=== WHAT TO DO ===
Copy out the material below with every "Instruction" swapped for "Goal", leaving everything else as it is.

=== MATERIAL PROVIDED ===
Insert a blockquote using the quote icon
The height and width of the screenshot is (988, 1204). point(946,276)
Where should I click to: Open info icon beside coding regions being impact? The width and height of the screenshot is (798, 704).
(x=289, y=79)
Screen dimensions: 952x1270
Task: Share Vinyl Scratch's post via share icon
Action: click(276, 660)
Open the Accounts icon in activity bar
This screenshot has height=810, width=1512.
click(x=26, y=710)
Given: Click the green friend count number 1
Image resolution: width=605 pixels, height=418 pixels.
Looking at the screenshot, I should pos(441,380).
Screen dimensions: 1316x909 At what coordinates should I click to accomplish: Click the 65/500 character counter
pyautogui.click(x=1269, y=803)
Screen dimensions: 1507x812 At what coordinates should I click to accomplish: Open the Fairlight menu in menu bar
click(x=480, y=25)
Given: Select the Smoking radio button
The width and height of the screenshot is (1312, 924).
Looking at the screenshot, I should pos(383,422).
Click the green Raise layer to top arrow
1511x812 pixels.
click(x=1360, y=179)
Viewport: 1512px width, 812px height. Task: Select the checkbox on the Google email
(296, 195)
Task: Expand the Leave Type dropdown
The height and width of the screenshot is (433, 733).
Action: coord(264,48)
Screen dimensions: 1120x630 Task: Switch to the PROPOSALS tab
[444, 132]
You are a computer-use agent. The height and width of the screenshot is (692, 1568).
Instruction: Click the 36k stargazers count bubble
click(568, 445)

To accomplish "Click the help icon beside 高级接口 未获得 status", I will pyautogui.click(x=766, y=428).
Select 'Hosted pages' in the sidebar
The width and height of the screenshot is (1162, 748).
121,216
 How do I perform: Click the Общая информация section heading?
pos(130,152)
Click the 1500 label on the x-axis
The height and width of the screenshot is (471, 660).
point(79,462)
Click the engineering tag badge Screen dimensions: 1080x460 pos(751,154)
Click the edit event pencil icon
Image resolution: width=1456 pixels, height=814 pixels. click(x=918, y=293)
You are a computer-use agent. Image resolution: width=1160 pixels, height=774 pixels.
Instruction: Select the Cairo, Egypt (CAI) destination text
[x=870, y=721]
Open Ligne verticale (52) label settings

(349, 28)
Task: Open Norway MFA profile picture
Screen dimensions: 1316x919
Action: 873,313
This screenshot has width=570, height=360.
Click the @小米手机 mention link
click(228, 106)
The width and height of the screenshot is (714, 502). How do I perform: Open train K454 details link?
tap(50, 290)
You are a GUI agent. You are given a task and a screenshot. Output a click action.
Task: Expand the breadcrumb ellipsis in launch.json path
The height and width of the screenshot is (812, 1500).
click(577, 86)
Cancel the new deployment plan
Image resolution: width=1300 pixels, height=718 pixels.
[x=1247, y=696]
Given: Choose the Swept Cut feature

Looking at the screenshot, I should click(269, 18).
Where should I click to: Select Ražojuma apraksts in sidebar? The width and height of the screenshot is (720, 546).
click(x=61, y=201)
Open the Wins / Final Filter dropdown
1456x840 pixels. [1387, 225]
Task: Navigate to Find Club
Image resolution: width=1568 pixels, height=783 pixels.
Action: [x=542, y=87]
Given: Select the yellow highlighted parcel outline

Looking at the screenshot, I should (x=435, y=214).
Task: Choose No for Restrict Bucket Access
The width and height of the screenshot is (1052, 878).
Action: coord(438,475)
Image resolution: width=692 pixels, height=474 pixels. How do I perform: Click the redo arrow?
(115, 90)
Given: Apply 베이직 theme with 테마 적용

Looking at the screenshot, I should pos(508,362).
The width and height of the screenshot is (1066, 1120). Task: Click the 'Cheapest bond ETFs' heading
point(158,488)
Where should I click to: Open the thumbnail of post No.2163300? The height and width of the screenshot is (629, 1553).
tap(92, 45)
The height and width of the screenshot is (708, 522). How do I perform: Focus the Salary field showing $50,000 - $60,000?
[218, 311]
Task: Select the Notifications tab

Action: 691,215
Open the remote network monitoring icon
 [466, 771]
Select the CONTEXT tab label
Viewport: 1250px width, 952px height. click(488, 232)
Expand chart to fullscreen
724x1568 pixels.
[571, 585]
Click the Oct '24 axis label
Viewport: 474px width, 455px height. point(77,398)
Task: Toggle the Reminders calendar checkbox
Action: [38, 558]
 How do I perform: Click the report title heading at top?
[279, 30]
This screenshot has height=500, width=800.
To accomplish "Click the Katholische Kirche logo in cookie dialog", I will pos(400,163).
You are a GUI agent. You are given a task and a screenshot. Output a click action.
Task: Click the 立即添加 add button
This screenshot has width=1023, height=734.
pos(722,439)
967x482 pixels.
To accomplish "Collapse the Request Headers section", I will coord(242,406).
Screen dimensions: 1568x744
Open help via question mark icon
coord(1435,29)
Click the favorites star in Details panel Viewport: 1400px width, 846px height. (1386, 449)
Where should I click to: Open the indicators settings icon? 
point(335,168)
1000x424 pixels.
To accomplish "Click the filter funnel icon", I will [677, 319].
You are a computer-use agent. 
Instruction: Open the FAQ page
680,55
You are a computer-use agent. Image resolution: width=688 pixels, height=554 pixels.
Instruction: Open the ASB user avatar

=== RIGHT ANSWER ===
Insert a blockquote using the quote icon
The height and width of the screenshot is (988, 1204). point(946,276)
Where should I click to: Open info icon beside coding regions being impact? The width and height of the screenshot is (798, 704).
(x=289, y=79)
Screen dimensions: 952x1270
Task: Share Vinyl Scratch's post via share icon
Action: click(276, 660)
Open the Accounts icon in activity bar
This screenshot has height=810, width=1512.
click(x=26, y=710)
Given: Click the green friend count number 1
Image resolution: width=605 pixels, height=418 pixels.
Looking at the screenshot, I should pos(441,380).
Screen dimensions: 1316x909 At what coordinates should I click to accomplish: Click the 65/500 character counter
pyautogui.click(x=1269, y=803)
Screen dimensions: 1507x812 At what coordinates should I click to accomplish: Open the Fairlight menu in menu bar
click(x=480, y=25)
Given: Select the Smoking radio button
The width and height of the screenshot is (1312, 924).
Looking at the screenshot, I should pos(383,422).
Click the green Raise layer to top arrow
1511x812 pixels.
click(x=1360, y=179)
Viewport: 1512px width, 812px height. Task: Select the checkbox on the Google email
(296, 195)
Task: Expand the Leave Type dropdown
The height and width of the screenshot is (433, 733).
Action: coord(264,48)
Screen dimensions: 1120x630 Task: Switch to the PROPOSALS tab
[444, 132]
You are a computer-use agent. The height and width of the screenshot is (692, 1568).
Goal: Click the 36k stargazers count bubble
click(568, 445)

To accomplish "Click the help icon beside 高级接口 未获得 status", I will pyautogui.click(x=766, y=428).
Select 'Hosted pages' in the sidebar
The width and height of the screenshot is (1162, 748).
121,216
 How do I perform: Click the Общая информация section heading?
pos(130,152)
Click the 1500 label on the x-axis
The height and width of the screenshot is (471, 660).
point(79,462)
Click the engineering tag badge Screen dimensions: 1080x460 pos(751,154)
Click the edit event pencil icon
Image resolution: width=1456 pixels, height=814 pixels. click(x=918, y=293)
You are a computer-use agent. Image resolution: width=1160 pixels, height=774 pixels.
Goal: Select the Cairo, Egypt (CAI) destination text
[x=870, y=721]
Open Ligne verticale (52) label settings

(349, 28)
Task: Open Norway MFA profile picture
Screen dimensions: 1316x919
Action: 873,313
This screenshot has width=570, height=360.
Click the @小米手机 mention link
click(228, 106)
The width and height of the screenshot is (714, 502). How do I perform: Open train K454 details link?
tap(50, 290)
You are a GUI agent. You are given a task and a screenshot. Output a click action.
Task: Expand the breadcrumb ellipsis in launch.json path
The height and width of the screenshot is (812, 1500).
click(577, 86)
Cancel the new deployment plan
Image resolution: width=1300 pixels, height=718 pixels.
[x=1247, y=696]
Given: Choose the Swept Cut feature

Looking at the screenshot, I should click(269, 18).
Where should I click to: Select Ražojuma apraksts in sidebar? The width and height of the screenshot is (720, 546).
click(x=61, y=201)
Open the Wins / Final Filter dropdown
1456x840 pixels. [1387, 225]
Task: Navigate to Find Club
Image resolution: width=1568 pixels, height=783 pixels.
Action: [x=542, y=87]
Given: Select the yellow highlighted parcel outline

Looking at the screenshot, I should (x=435, y=214).
Task: Choose No for Restrict Bucket Access
The width and height of the screenshot is (1052, 878).
Action: coord(438,475)
Image resolution: width=692 pixels, height=474 pixels. How do I perform: Click the redo arrow?
(115, 90)
Given: Apply 베이직 theme with 테마 적용

Looking at the screenshot, I should pos(508,362).
The width and height of the screenshot is (1066, 1120). Task: Click the 'Cheapest bond ETFs' heading
point(158,488)
Where should I click to: Open the thumbnail of post No.2163300? The height and width of the screenshot is (629, 1553).
tap(92, 45)
The height and width of the screenshot is (708, 522). How do I perform: Focus the Salary field showing $50,000 - $60,000?
[218, 311]
Task: Select the Notifications tab

Action: 691,215
Open the remote network monitoring icon
 [466, 771]
Select the CONTEXT tab label
Viewport: 1250px width, 952px height. click(488, 232)
Expand chart to fullscreen
724x1568 pixels.
[571, 585]
Click the Oct '24 axis label
Viewport: 474px width, 455px height. point(77,398)
Task: Toggle the Reminders calendar checkbox
Action: [38, 558]
 How do I perform: Click the report title heading at top?
[279, 30]
This screenshot has height=500, width=800.
To accomplish "Click the Katholische Kirche logo in cookie dialog", I will pos(400,163).
You are a GUI agent. You are given a task and a screenshot. Output a click action.
Task: Click the 立即添加 add button
This screenshot has width=1023, height=734.
pos(722,439)
967x482 pixels.
To accomplish "Collapse the Request Headers section", I will coord(242,406).
Screen dimensions: 1568x744
Open help via question mark icon
coord(1435,29)
Click the favorites star in Details panel Viewport: 1400px width, 846px height. (1386, 449)
Where should I click to: Open the indicators settings icon? 
point(335,168)
1000x424 pixels.
To accomplish "Click the filter funnel icon", I will [677, 319].
You are a computer-use agent. 
Goal: Open the FAQ page
680,55
You are a computer-use agent. Image resolution: width=688 pixels, height=554 pixels.
Goal: Open the ASB user avatar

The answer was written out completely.